Mine still works and I have gone back and forth a couple of times


----------



## Cruiserdude

Still isn't working for me, running stock EP3HA leak that I debloated myself. When I open the app it says that I haven't purchased it, and when I open the VZ App store it says it's not available for my device. Anyone else still getting Madden to work?


----------



## Piercing Heavens

"Cruiserdude said:


> Still isn't working for me, running stock EP3HA leak that I debloated myself. When I open the app it says that I haven't purchased it, and when I open the VZ App store it says it's not available for my device. Anyone else still getting Madden to work?

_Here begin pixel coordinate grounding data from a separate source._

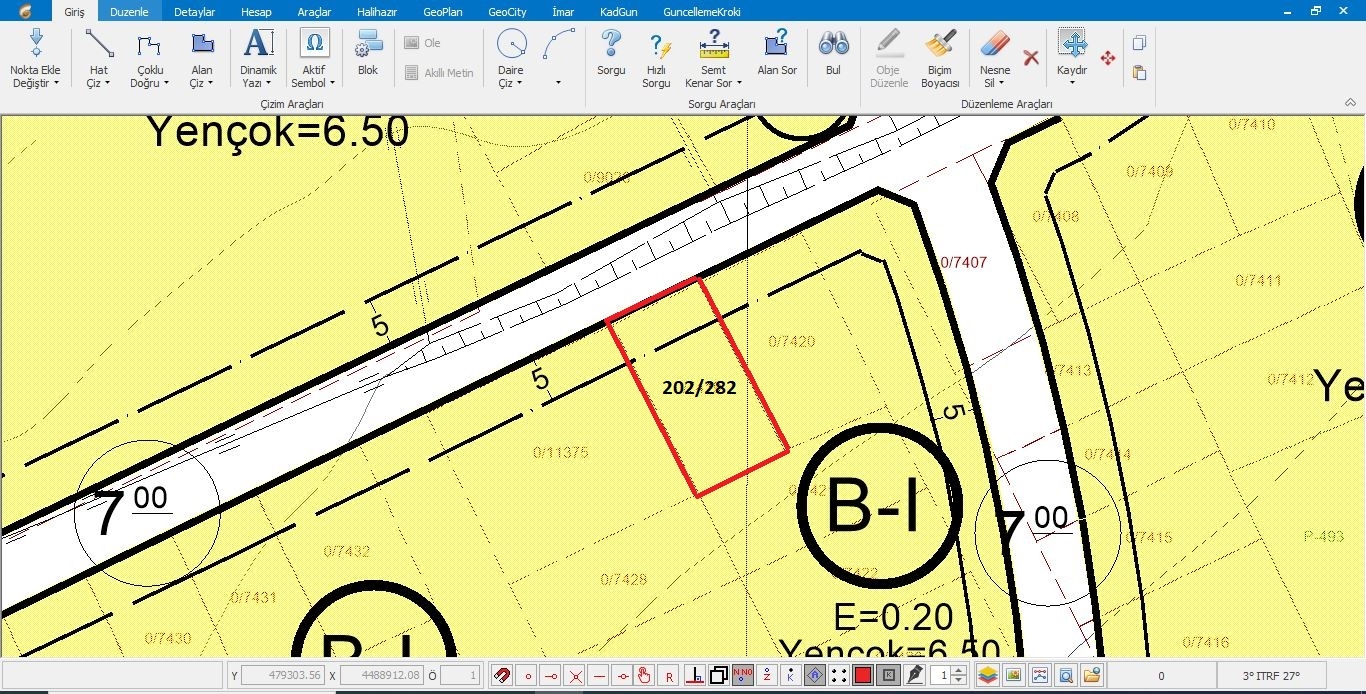Open the Dinamik Yazı dropdown

point(258,83)
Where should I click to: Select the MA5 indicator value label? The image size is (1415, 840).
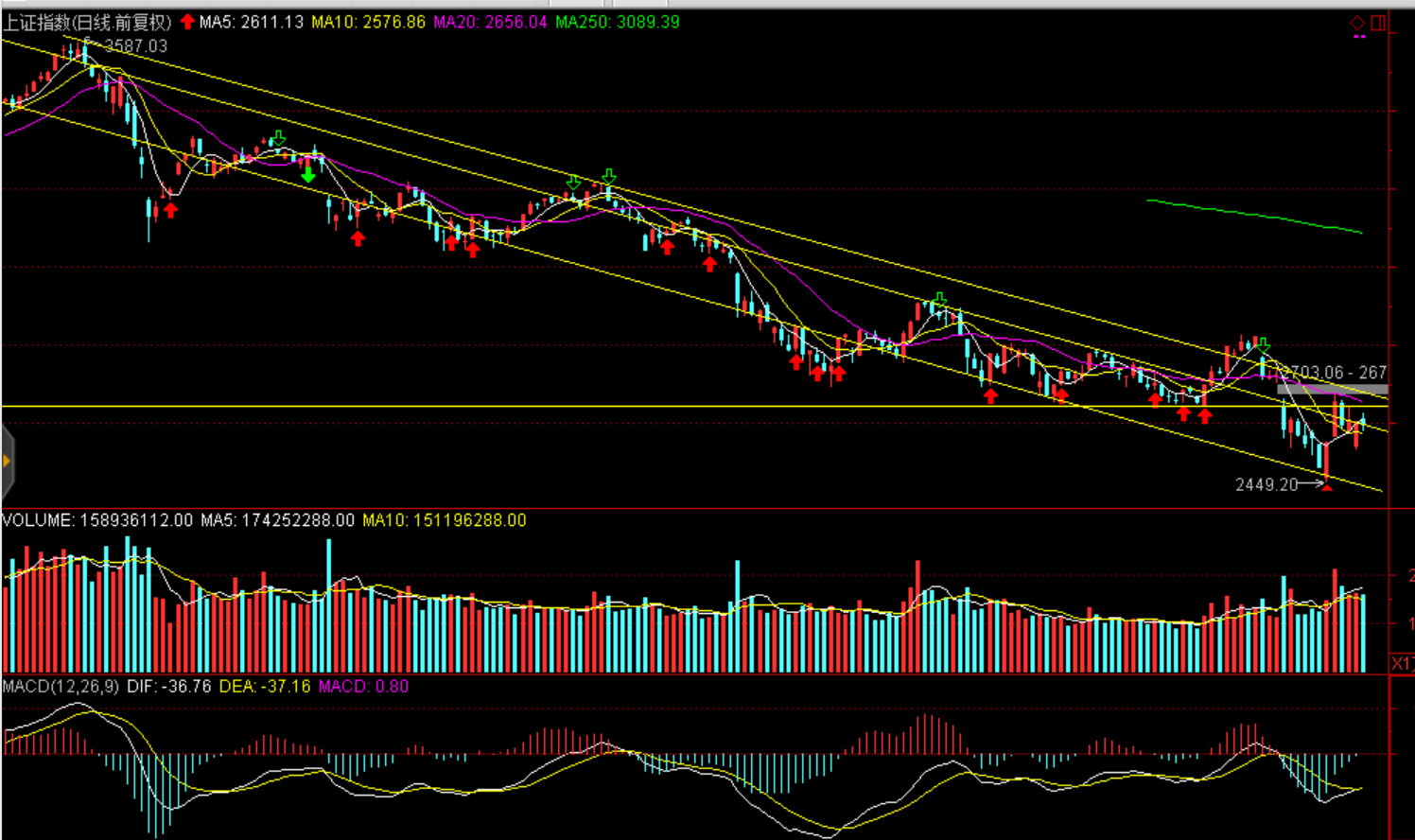point(252,22)
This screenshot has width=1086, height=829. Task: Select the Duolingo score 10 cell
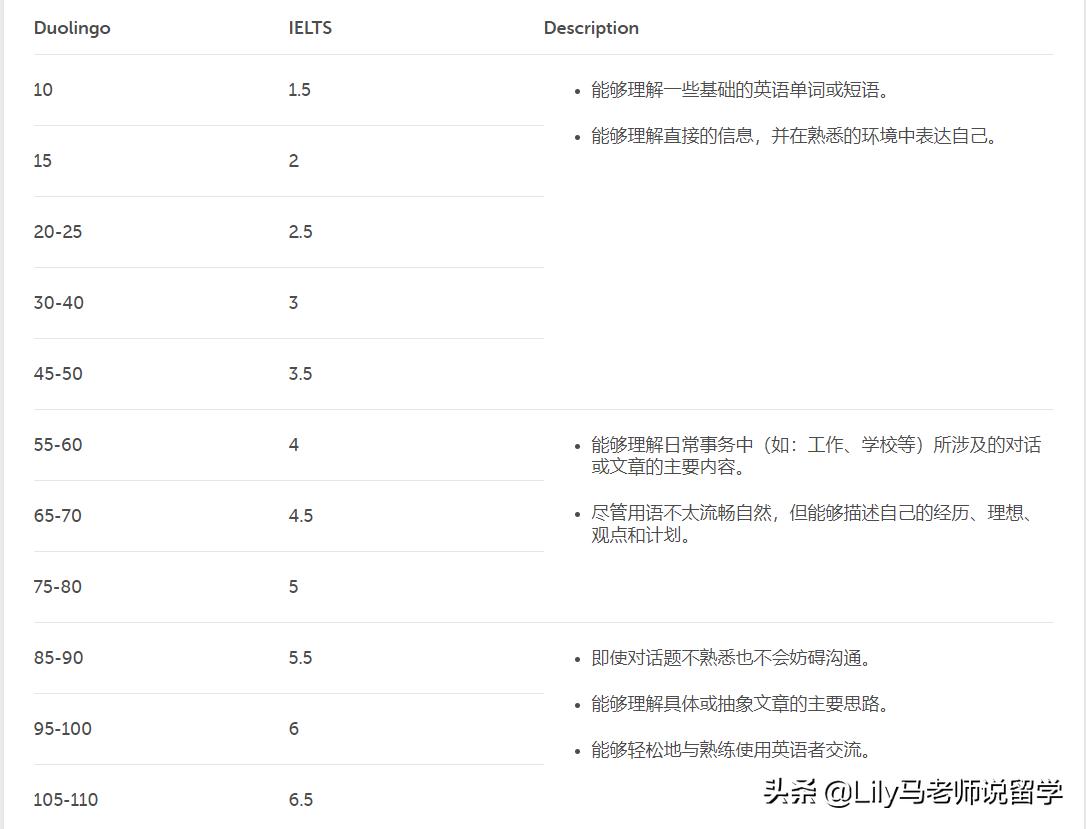pyautogui.click(x=43, y=90)
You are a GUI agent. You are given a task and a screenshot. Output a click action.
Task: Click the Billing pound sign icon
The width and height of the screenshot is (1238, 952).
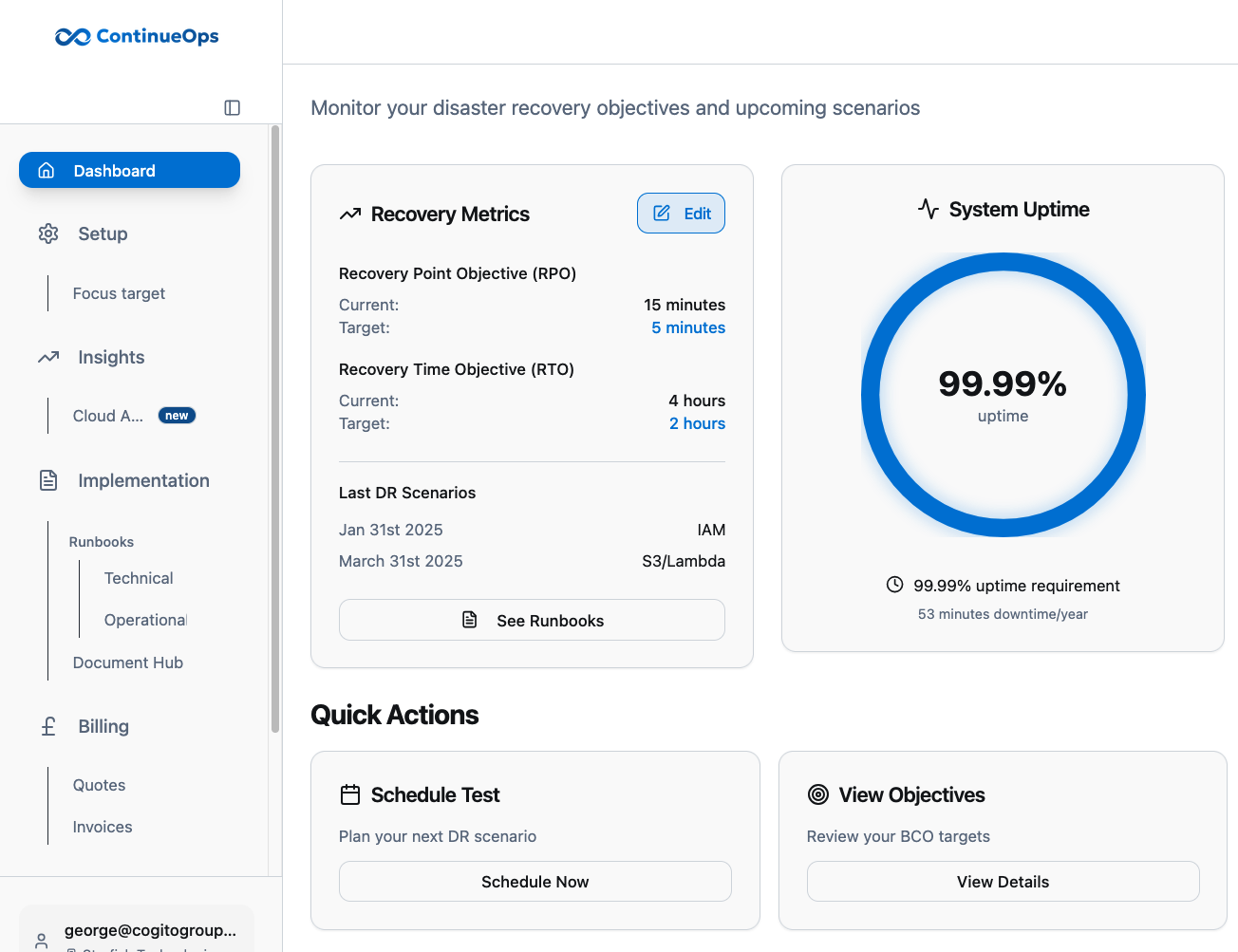[x=48, y=726]
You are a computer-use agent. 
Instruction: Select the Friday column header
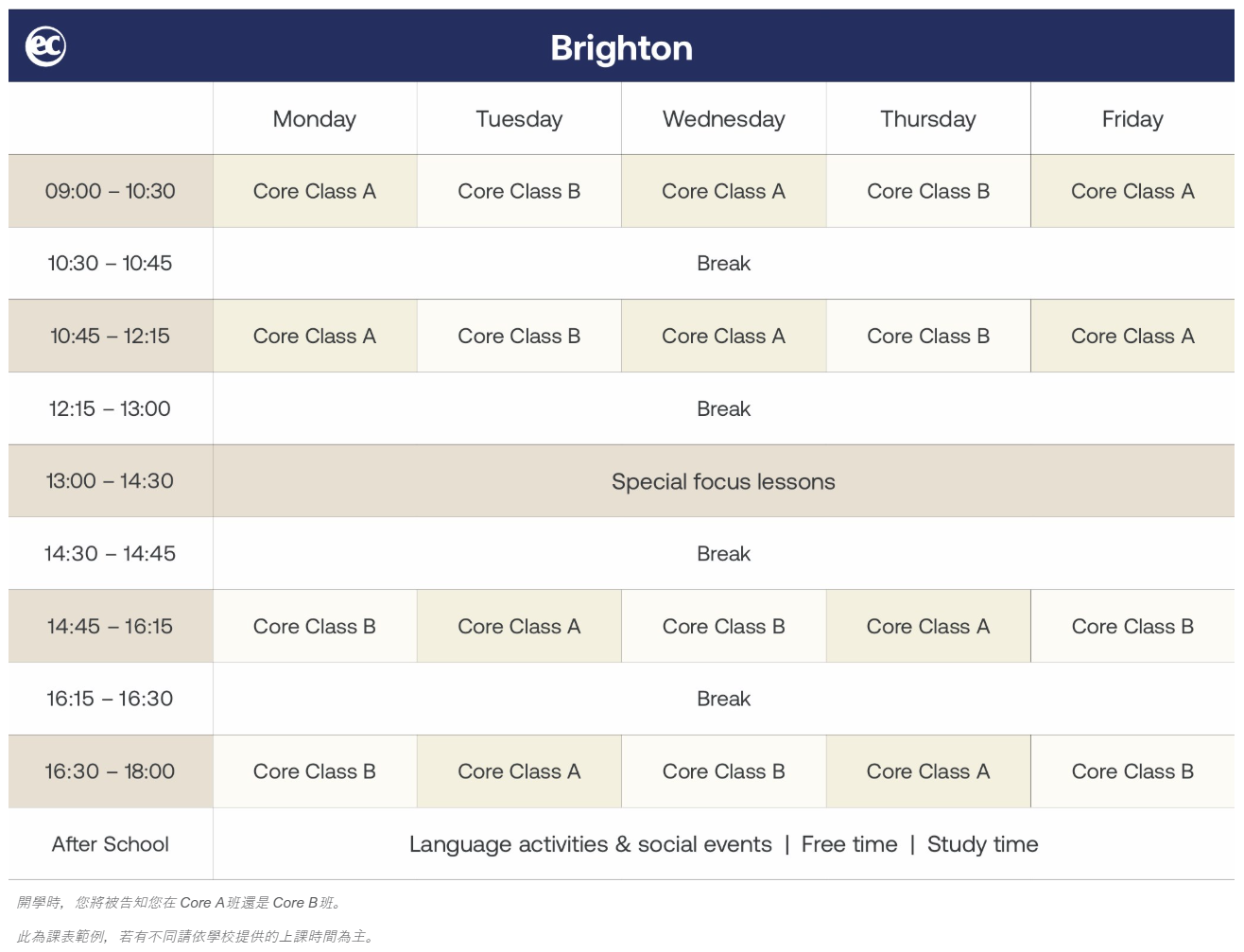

The free madden was only for Oct 1-3


----------



## Cruiserdude

Piercing Heavens said:


> The free madden was only for Oct 1-3


Oh, so it won't work for anyone now? I thought those were just the only days to download it, and you could keep playing it. Dang, well at least NFL Mobile is free again!


----------



## Sep33

I am on GCFE and it is still working for me fine. I had to live GC GBE to many issueissues


----------



## foister82

The latest vcast update fixed the unavailable for device error. Dial **madden and click the vcast and install from there (cant get free madden now but use the **madden to get the link)


----------



## Cruiserdude

Well I just uninstalled the original game and App Store, and downloaded the new one from the link. It says I can download it for free, since I already got it when it was. It says "Free Always" as if I had purchased it, so at least I know I'll be able to get it working again eventually. But I can download the game, and it lets me try to install it, but then it just says "Application Not Installed" and takes me back to the VZ App Store. This is ridiculous, but I guess I'll try clearing its data and trying again. Thanks for the tip.


----------